MOST POLITICAL DEMONSTRATIONS are held with the conviction that they serve a cause far bigger than the sum of their parts. I have seen many examples of this faith in the United States: the three pro-Palestinian pensioners who every Sunday berated passers-by in my glacially indifferent college town; the meagre picket lines of union workers at a doomed New York City hospital, shivering under the nose of a giant inflatable rat. They were sustained by the hope that their demands would be met, but also by the belief that they represented something larger: that they were not a lonely few, that they stood for all colonised and oppressed peoples. Or that they went on strike to protect the dignity of all labour. Clutching worn placards and shouting tired slogans, did they ever wonder if their pious efforts had all the impact of trees falling in a silent, unknowable forest?
The current Occupy Wall Street protesters in the US have an indefatigable, brazen belief in their broad relevance. The optimism is electric, the excitement contagious in the regular assemblies, rallies, and marches that have captured public places and public attention. Occupy Wall Street activists see themselves as part of a historical moment of social unrest around the world. Themes of universality and ubiquity shade much of the movement’s rhetoric. “All day, all year, occupy everywhere,” goes one chant. “The whole world is watching,” insists another.
Somebody must be watching.

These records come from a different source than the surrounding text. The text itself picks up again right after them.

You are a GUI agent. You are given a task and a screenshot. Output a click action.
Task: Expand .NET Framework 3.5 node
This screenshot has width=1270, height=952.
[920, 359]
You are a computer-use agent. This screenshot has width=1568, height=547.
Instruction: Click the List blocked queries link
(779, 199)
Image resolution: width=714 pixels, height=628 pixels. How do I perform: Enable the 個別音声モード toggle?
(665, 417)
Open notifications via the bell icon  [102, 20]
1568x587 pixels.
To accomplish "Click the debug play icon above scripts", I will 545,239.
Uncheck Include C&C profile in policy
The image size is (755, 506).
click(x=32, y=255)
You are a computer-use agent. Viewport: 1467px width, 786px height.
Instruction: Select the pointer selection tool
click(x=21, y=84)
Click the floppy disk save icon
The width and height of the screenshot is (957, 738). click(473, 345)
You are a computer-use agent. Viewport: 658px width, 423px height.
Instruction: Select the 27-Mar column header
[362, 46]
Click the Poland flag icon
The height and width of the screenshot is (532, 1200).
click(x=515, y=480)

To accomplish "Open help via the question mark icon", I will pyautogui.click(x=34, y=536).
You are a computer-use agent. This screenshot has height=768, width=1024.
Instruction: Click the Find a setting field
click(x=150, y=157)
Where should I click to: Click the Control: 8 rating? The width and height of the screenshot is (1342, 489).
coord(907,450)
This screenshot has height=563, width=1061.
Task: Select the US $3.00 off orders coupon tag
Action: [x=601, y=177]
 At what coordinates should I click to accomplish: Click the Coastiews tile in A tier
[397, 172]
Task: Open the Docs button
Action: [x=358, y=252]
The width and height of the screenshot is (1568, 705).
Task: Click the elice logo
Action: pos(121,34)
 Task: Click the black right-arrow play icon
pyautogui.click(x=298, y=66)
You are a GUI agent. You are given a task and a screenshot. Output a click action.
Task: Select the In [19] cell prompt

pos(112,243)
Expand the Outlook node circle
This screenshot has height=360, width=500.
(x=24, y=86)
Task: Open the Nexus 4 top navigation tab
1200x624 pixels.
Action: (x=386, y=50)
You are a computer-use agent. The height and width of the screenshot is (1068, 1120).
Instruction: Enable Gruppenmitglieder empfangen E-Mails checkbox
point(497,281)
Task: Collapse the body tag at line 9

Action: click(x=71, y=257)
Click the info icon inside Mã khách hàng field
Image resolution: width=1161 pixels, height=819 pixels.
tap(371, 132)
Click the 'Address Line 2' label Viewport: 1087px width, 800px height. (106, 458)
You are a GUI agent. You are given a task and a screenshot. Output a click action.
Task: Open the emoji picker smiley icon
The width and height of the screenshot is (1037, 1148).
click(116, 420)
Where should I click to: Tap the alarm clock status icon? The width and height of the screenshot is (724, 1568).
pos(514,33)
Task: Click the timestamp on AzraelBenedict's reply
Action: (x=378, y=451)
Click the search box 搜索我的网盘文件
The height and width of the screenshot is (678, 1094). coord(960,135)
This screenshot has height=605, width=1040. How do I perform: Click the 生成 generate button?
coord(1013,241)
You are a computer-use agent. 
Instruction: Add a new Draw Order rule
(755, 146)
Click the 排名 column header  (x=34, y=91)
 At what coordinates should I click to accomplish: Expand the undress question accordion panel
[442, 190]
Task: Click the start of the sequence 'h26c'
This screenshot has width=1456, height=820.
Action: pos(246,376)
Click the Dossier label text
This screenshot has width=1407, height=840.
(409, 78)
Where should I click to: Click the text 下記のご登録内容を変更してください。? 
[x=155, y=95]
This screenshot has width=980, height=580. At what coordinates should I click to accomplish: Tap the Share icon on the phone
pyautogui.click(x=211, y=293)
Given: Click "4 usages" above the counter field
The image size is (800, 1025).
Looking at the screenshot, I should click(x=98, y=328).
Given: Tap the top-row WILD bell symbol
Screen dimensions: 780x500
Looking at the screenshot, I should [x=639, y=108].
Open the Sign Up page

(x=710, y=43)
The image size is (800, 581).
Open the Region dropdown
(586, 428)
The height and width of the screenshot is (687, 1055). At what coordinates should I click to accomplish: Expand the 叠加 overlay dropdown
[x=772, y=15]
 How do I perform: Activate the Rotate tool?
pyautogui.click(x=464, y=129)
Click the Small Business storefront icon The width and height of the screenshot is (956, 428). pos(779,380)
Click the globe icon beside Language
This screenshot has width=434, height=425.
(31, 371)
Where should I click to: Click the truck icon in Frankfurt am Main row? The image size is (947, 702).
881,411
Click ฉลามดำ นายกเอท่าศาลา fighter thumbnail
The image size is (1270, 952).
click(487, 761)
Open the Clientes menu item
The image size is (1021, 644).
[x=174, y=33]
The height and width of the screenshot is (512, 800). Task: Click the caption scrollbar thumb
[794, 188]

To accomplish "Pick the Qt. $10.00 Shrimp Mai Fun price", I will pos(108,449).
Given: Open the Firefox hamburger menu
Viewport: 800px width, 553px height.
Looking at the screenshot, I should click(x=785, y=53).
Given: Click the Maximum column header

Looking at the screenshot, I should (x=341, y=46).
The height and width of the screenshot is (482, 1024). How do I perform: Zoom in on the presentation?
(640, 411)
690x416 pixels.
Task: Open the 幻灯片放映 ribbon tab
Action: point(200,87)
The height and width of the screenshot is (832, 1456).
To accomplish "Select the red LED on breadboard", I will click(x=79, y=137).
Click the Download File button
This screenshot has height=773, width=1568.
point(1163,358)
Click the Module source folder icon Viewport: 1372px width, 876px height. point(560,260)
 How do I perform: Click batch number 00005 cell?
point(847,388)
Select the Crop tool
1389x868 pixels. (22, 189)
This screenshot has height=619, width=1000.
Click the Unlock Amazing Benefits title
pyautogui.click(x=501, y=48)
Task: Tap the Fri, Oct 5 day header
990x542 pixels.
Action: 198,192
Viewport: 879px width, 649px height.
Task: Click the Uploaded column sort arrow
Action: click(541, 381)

Less then one month after the initial occupation of lower Manhattan’s Zuccotti Park, Occupy Wall Street stirred a day of coordinated protests across continents. On 15 October, demonstrators flooded the streets of cities in the United States and Europe. In New York, they stormed the iconic Times Square. In London, they rallied in front of St Paul’s Cathedral. In cities in Spain and Greece, thousands flocked to central squares.